WORK ORDER.
Nothing may be changed. Give the entries below again exactly.

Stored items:
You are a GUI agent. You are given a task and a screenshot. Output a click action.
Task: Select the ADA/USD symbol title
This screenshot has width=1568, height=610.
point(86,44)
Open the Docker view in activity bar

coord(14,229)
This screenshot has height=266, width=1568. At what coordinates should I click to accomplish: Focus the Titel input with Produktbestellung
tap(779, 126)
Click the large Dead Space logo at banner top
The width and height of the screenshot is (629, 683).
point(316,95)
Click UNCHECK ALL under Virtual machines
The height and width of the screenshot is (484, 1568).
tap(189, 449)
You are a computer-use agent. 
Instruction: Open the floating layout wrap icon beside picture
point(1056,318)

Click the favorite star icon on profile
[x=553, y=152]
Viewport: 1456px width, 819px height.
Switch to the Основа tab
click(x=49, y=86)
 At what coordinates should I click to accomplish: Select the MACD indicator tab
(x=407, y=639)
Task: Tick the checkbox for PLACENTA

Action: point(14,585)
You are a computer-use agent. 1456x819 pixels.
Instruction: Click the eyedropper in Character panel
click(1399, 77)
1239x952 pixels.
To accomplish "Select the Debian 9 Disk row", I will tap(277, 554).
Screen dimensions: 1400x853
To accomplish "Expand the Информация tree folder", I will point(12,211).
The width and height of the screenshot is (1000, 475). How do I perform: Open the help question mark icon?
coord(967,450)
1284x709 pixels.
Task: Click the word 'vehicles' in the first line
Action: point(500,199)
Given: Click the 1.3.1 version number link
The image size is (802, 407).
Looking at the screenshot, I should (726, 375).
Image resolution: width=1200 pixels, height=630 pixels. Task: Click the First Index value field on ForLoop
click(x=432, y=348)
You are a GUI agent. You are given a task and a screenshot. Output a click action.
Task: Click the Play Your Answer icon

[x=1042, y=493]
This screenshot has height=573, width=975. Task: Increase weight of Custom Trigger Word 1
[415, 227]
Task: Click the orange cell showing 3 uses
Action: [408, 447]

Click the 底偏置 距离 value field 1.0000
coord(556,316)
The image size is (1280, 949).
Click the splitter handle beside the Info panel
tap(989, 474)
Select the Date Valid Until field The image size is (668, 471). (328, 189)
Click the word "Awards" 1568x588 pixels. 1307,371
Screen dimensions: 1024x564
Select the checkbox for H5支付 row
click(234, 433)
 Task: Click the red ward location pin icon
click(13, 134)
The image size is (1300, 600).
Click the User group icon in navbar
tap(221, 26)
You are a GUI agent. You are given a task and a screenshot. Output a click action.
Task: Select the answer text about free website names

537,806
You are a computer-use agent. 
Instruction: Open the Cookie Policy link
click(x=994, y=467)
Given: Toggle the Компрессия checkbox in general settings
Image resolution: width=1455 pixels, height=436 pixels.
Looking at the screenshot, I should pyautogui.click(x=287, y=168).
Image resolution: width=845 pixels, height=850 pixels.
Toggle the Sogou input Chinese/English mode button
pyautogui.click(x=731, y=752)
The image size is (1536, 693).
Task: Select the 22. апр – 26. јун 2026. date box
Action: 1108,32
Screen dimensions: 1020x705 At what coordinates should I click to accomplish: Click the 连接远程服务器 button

ANSWER TO THIS PROBLEM.
You are a GUI agent. You are given a task and a screenshot. Output a click action.
Task: Select the ADA/USD symbol title
This screenshot has width=1568, height=610.
point(86,44)
Open the Docker view in activity bar

coord(14,229)
This screenshot has height=266, width=1568. At what coordinates should I click to accomplish: Focus the Titel input with Produktbestellung
tap(779, 126)
Click the large Dead Space logo at banner top
The width and height of the screenshot is (629, 683).
point(316,95)
Click UNCHECK ALL under Virtual machines
The height and width of the screenshot is (484, 1568).
tap(189, 449)
You are a computer-use agent. 
Instruction: Open the floating layout wrap icon beside picture
point(1056,318)

Click the favorite star icon on profile
[x=553, y=152]
Viewport: 1456px width, 819px height.
Switch to the Основа tab
click(x=49, y=86)
 At what coordinates should I click to accomplish: Select the MACD indicator tab
(x=407, y=639)
Task: Tick the checkbox for PLACENTA

Action: point(14,585)
You are a computer-use agent. 1456x819 pixels.
Instruction: Click the eyedropper in Character panel
click(1399, 77)
1239x952 pixels.
To accomplish "Select the Debian 9 Disk row", I will tap(277, 554).
Screen dimensions: 1400x853
To accomplish "Expand the Информация tree folder", I will point(12,211).
The width and height of the screenshot is (1000, 475). How do I perform: Open the help question mark icon?
coord(967,450)
1284x709 pixels.
Task: Click the word 'vehicles' in the first line
Action: point(500,199)
Given: Click the 1.3.1 version number link
The image size is (802, 407).
Looking at the screenshot, I should (726, 375).
Image resolution: width=1200 pixels, height=630 pixels. Task: Click the First Index value field on ForLoop
click(x=432, y=348)
You are a GUI agent. You are given a task and a screenshot. Output a click action.
Task: Click the Play Your Answer icon

[x=1042, y=493]
This screenshot has height=573, width=975. Task: Increase weight of Custom Trigger Word 1
[415, 227]
Task: Click the orange cell showing 3 uses
Action: [408, 447]

Click the 底偏置 距离 value field 1.0000
coord(556,316)
The image size is (1280, 949).
Click the splitter handle beside the Info panel
tap(989, 474)
Select the Date Valid Until field The image size is (668, 471). (328, 189)
Click the word "Awards" 1568x588 pixels. 1307,371
Screen dimensions: 1024x564
Select the checkbox for H5支付 row
click(234, 433)
 Task: Click the red ward location pin icon
click(13, 134)
The image size is (1300, 600).
Click the User group icon in navbar
tap(221, 26)
You are a GUI agent. You are given a task and a screenshot. Output a click action.
Task: Select the answer text about free website names

537,806
You are a computer-use agent. 
Instruction: Open the Cookie Policy link
click(x=994, y=467)
Given: Toggle the Компрессия checkbox in general settings
Image resolution: width=1455 pixels, height=436 pixels.
Looking at the screenshot, I should pyautogui.click(x=287, y=168).
Image resolution: width=845 pixels, height=850 pixels.
Toggle the Sogou input Chinese/English mode button
pyautogui.click(x=731, y=752)
The image size is (1536, 693).
Task: Select the 22. апр – 26. јун 2026. date box
Action: 1108,32
Screen dimensions: 1020x705 At what coordinates should I click to accomplish: Click the 连接远程服务器 button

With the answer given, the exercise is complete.